– Вы давно хотите от меня избавиться, – продолжала Хильда, медленно раскачиваясь на стуле. – Я это знаю, я все знаю, Мэдди! И твоя мать, о, она такого мне наговорила в прошлый раз! Это она во всем виновата, да! – вскричала вдруг Бабушка и топнула ногой. – Эдвард, мой Эдвард должен был жениться на Мэри Шелтон, а вместо этого он привез в наше поместье какую-то итальянскую нелюдь!
Мадаленна закрыла уши; первый шок прошел, и она посмотрела на ноги – не попал ли куда кипяток и не надо ли что-нибудь перевязать, от такого волнения она вполне могла этого не заметить, а боль она всегда ощущала гораздо позже, чем та наступала. Но все было в порядке, на ноге не было чудовищного ожога; она силой одернула на себе платье и позвонила снова в колокольчик – чтобы принесли завтрак и кашу. Мадаленна хорошо понимала, что на этот раз Бабушка перешагнула тонкую черту, которая раньше отделяла все их семейство от буйного помешательства, но она не давала себе думать об этом сейчас. Если она станет распутывать клубок своих мыслей, которые в конце концов окажутся такими страшными, ей не останется никакого другого выхода, кроме как залиться слезами и спалить дом. Надо взять себя в руки, Мадаленна.

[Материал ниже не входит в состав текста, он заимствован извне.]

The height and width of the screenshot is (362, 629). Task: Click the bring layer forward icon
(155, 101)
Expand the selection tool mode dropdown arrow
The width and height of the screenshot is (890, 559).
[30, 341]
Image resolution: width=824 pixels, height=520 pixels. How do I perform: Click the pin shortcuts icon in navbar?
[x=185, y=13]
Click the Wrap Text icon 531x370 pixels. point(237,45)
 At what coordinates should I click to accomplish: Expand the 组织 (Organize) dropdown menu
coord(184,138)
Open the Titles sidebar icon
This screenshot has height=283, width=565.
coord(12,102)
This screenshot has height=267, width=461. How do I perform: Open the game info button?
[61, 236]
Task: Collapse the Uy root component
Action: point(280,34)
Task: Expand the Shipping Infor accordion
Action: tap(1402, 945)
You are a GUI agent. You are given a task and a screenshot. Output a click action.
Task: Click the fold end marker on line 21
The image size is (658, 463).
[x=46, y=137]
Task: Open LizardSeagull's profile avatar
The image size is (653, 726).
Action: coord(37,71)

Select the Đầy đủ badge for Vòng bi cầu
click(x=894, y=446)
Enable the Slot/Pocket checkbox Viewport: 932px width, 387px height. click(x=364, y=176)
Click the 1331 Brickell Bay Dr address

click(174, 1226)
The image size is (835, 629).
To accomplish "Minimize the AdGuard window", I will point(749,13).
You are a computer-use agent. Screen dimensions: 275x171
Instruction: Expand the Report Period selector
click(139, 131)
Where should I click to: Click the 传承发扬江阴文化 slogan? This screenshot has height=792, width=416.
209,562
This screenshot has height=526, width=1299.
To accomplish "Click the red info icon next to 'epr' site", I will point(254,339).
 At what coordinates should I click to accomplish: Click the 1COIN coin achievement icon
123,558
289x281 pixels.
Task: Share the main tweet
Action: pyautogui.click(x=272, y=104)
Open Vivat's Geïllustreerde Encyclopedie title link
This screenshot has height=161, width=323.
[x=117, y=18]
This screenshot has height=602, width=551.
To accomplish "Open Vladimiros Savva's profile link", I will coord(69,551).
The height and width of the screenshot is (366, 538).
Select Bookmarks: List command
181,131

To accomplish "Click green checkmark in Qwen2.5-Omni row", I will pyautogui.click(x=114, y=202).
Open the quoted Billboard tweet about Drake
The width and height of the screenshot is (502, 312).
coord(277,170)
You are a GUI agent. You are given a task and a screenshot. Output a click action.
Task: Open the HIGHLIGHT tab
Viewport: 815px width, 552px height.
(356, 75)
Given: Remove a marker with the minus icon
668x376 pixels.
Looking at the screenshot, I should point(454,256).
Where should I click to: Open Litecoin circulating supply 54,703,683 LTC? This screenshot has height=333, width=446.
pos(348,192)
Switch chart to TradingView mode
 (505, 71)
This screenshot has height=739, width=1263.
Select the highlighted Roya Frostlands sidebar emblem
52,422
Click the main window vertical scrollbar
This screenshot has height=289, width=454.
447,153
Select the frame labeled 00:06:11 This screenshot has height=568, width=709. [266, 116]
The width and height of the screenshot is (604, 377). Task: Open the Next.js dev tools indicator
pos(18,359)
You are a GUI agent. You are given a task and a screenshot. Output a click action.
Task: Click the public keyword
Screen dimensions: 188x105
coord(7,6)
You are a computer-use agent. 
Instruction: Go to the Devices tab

– Ну и что же ты молчишь? – насмешливо проговорила Хильда. – Боишься, что я еще раз на тебя что-нибудь опрокину?
– Я ничего не боюсь, Бабушка.
Она врала. Врала и Хильде, и самой себе. Мадаленна до дрожи в коленях боялась того монстра, который сидел сейчас перед ней и судорожно пыталась вспомнить, запираются ли ее и мамины комнаты на ключ. Только с задвижкой она будет в безопасности.
– Вот как? – Бабушка деланно рассмеялась и дернула колокольчик; Мадаленна знала, что слуги появятся ровно через пять минут – они так же боялись хозяйку поместья в минуты гнева. – Значит, какие мы стали взрослые и независимые, да? Послушай меня, девочка, – миссис Стоунбрук вдруг притянула внучку за воротник так резко, что тот врезался ей в шею. – Ты целиком и полностью зависима от меня, Твоя мать и твой отец ждут не дождутся, когда Хильда Стоунбрук испустит последнее дыхание, но этого не случится! А если и случится, то вы пойдете по миру, ясно? И пока ты живешь в моем доме, ты будешь делать все так, как я тебе скажу! Тебе понятно?
Хильда внезапно оттолкнула внучку от себя, и та едва не врезалась в позолоченную колонну. Если бы Бабушка начала стонать и говорить, что ее никто не любит, и никто не заботится о ней, то Мадаленна наверняка бы расплакалась – ее нервы были на пределе, и все могло бы вызвать слезы. Но своими словами Хильда достигла прямо противоположного эффекта – Мадаленна приосанилась, а на ее лице застыла невозмутимая маска. Ей было больно, было обидно, но допустить, чтобы Хильда видела ее слабость – такого она допустить не могла. Выплакаться надо, обязательно, но не здесь – на чердаке, или в саду, в своем укромном месте, где никто не сможет ее найти. Там она даст волю своим эмоциям, и нарыдается так, что в глазах будет песок.
– Твоя мать наговорила мне невесть что. – продолжала Хильда, не смущаясь Полли, которая медленно пробиралась сквозь лабиринт золотых стульев. – Видишь ли, ты устаешь, поэтому тебе надо раньше ложиться спать! Пыталась давить на жалость, мол, ты не прислуга, а моя внучка! А я вот что скажу, если не хватает времени на домашние дела – уходи из университета, все равно учишь какую-то ерунду.
Мадаленна вздрогнула как от удара. Бедная Аньеза; эту схватку с Гидрой она проиграла – стоило отрубить одну голову, как на ее мести выросло сразу несколько других. Тема мезальянса и бастардов была любимой у Хильды. Отец даже разругался с ней, когда та посмела намекнуть, что Мадаленна была не его дочерью; тогда они перестали общаться на долгое время, но каким-то образом Аньезе удалось их помирить. Но тогда мама была не одна, и Бабушка не зверствовала так сильно – боялась гнева сына, а сейчас все, что не сделала бы Аньеза, вызывало злую ухмылку Хильды, и разговор превращался в изощренную пытку.